=== Listed entries ===

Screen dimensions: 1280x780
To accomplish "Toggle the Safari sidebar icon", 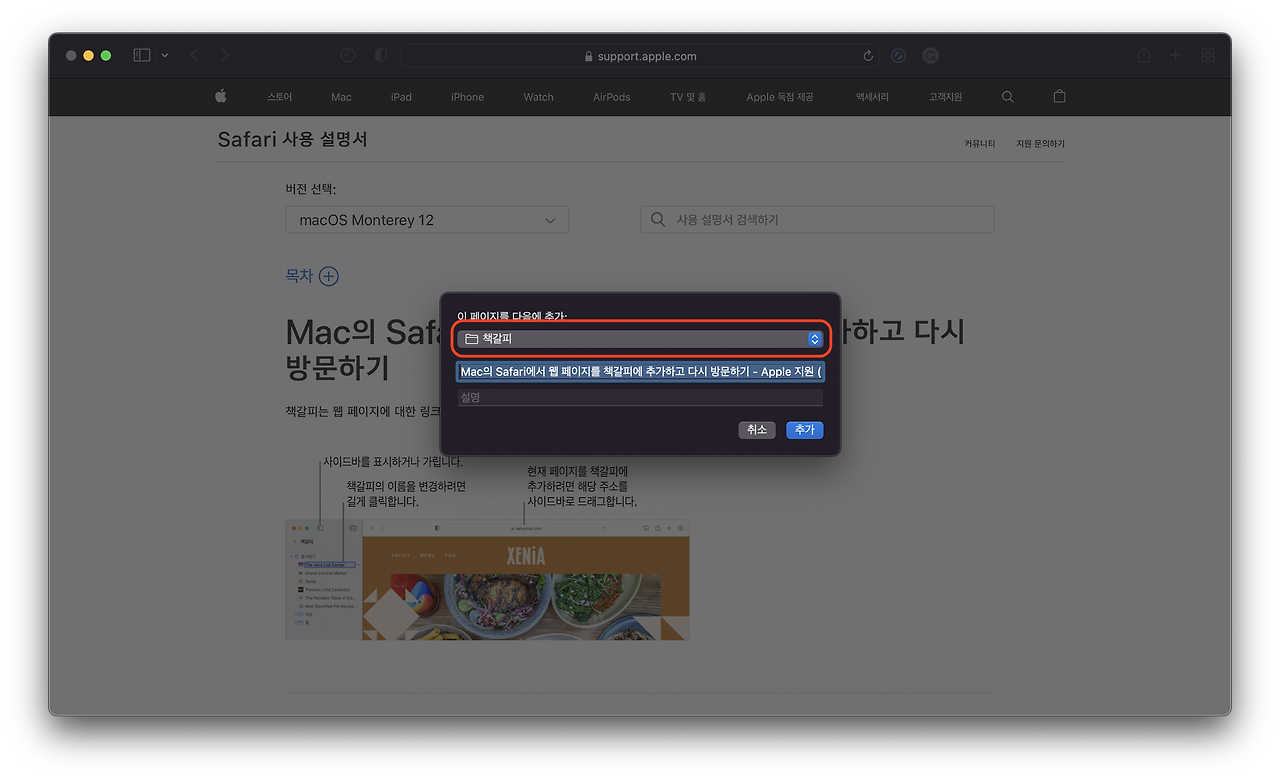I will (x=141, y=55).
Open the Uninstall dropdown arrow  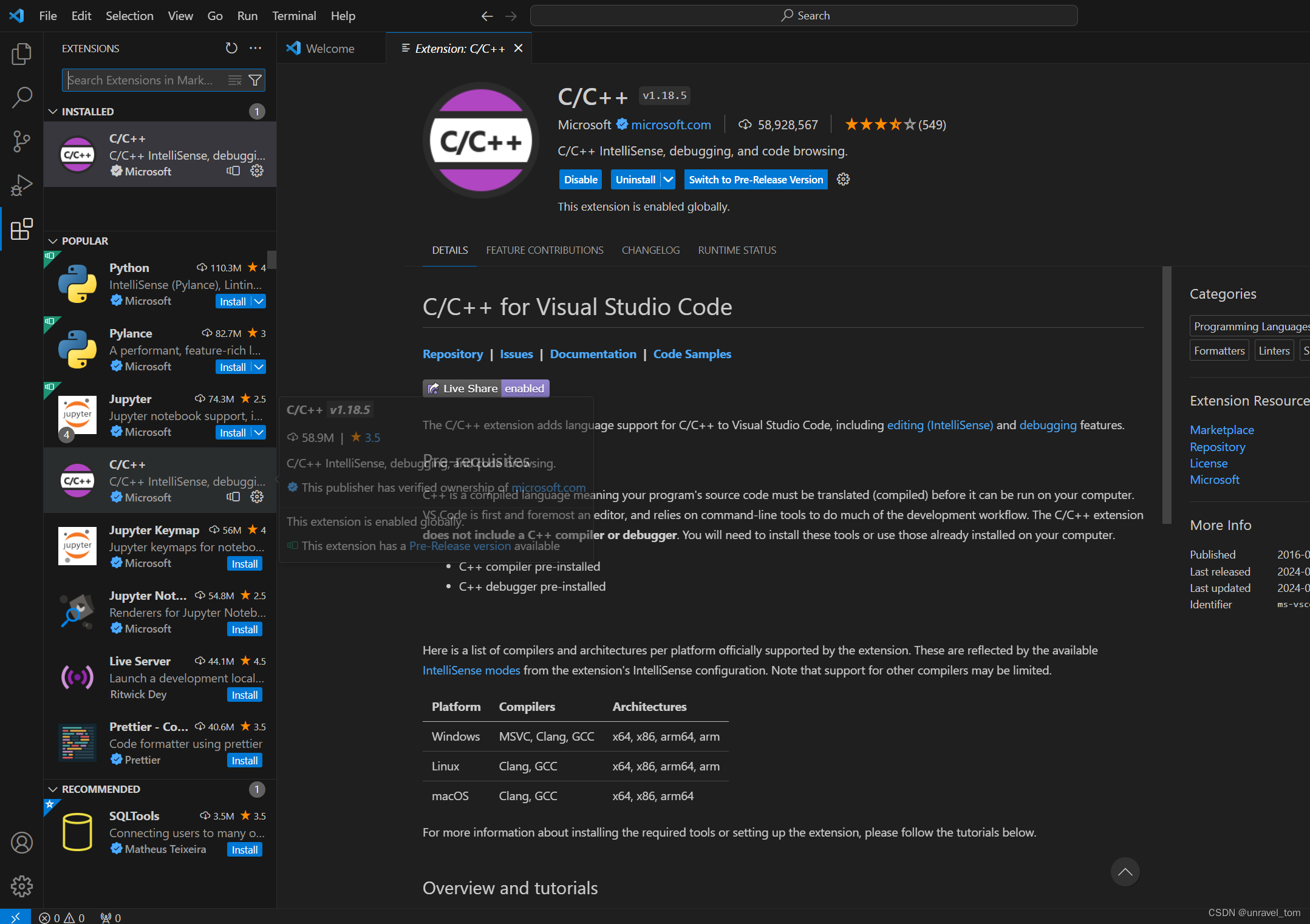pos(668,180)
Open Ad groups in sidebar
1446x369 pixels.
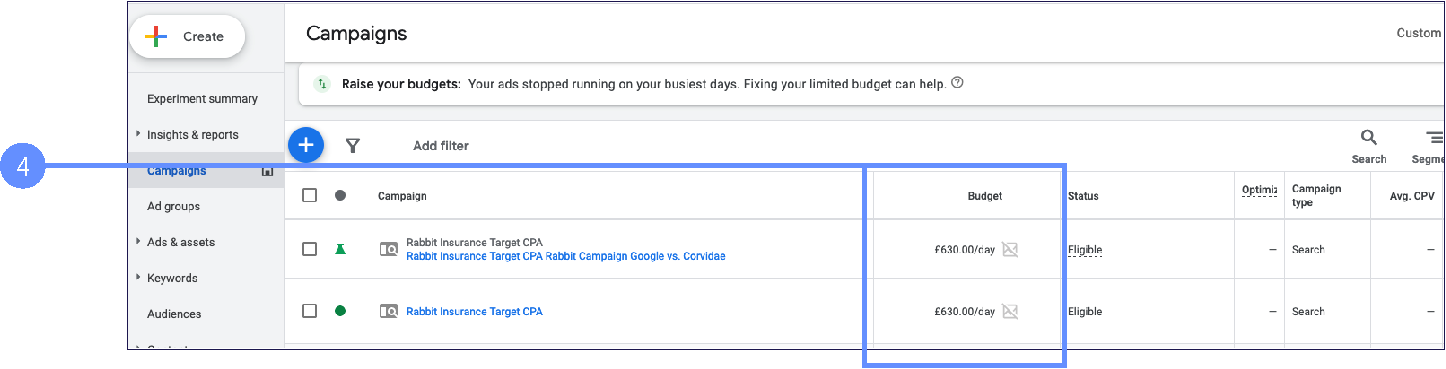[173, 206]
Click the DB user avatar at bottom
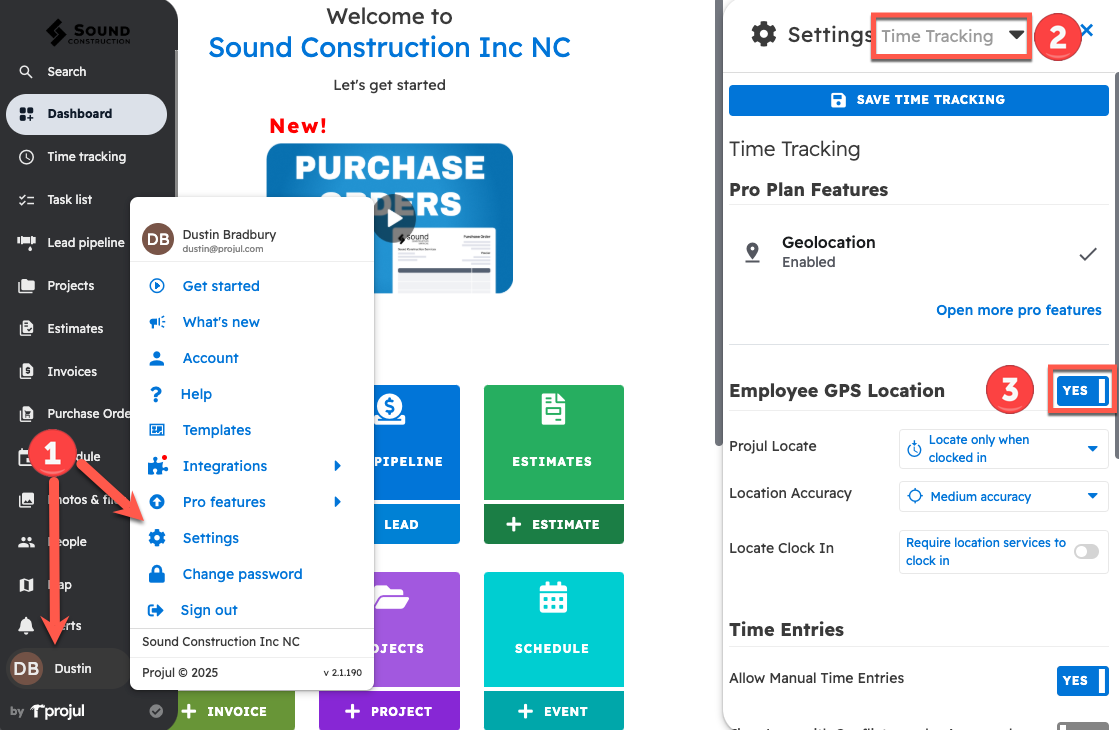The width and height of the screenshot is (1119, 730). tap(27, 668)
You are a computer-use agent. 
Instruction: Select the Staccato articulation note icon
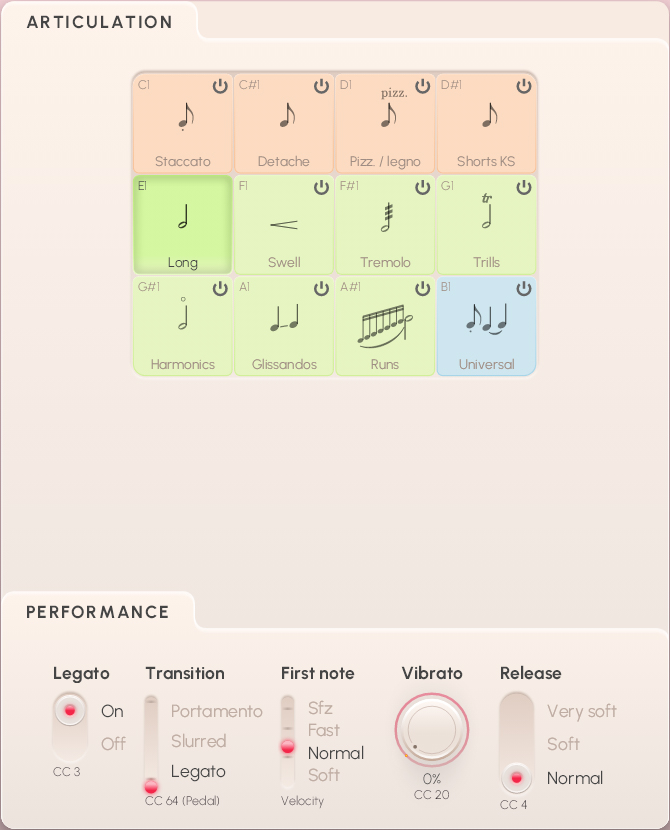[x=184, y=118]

===
=== Listed entries ===

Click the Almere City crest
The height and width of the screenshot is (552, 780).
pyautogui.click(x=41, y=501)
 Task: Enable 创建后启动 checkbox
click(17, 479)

===
=== Listed entries ===

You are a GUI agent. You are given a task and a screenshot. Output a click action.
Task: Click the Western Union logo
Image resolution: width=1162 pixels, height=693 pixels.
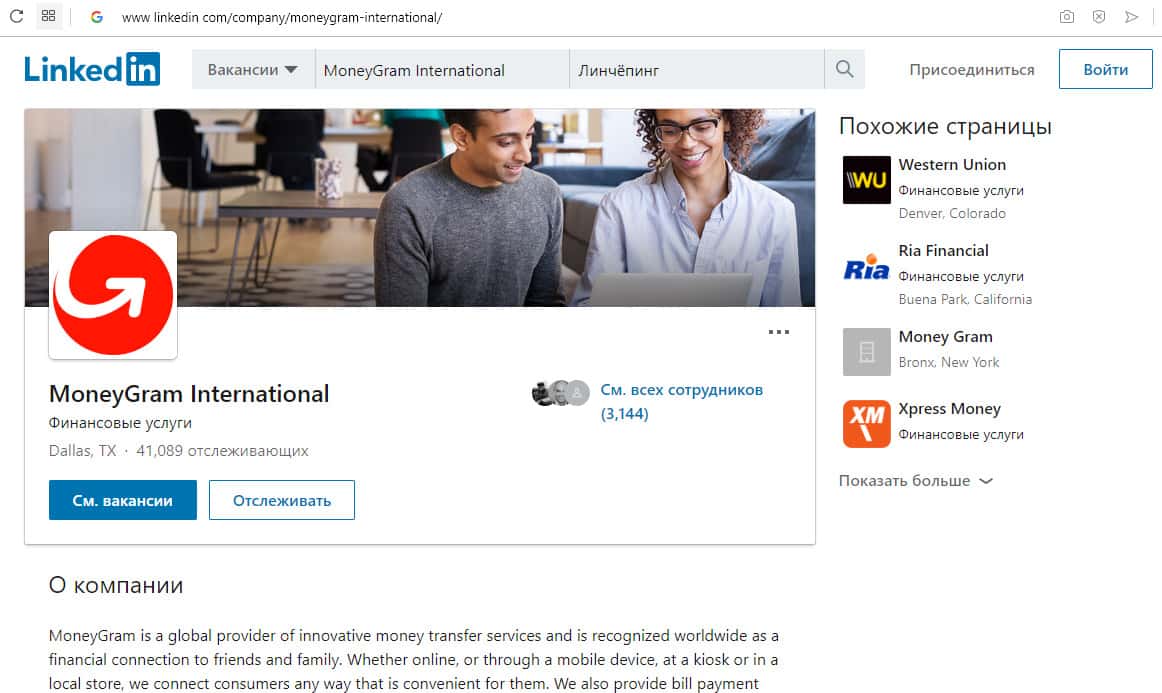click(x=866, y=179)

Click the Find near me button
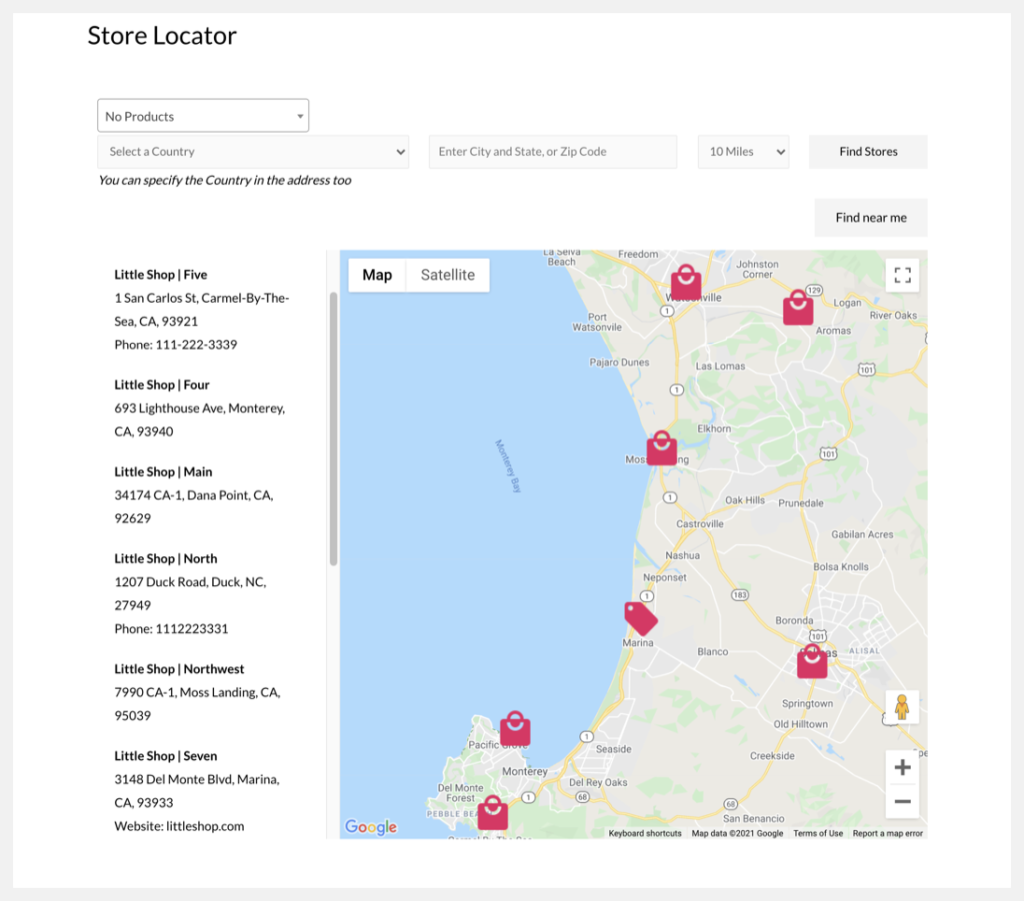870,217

===

Could you quote the part of the listing that opens with the line containing "Open Ad groups in sidebar" and closes with the line containing "[x=184, y=118]", with both of those lines included and the pictures left out?

Solution.
Open Ad groups in sidebar
1446x369 pixels.
[173, 206]
Click the DB user avatar at bottom
The width and height of the screenshot is (1119, 730). tap(27, 668)
You are a computer-use agent. 
Instruction: Select the Staccato articulation note icon
[x=184, y=118]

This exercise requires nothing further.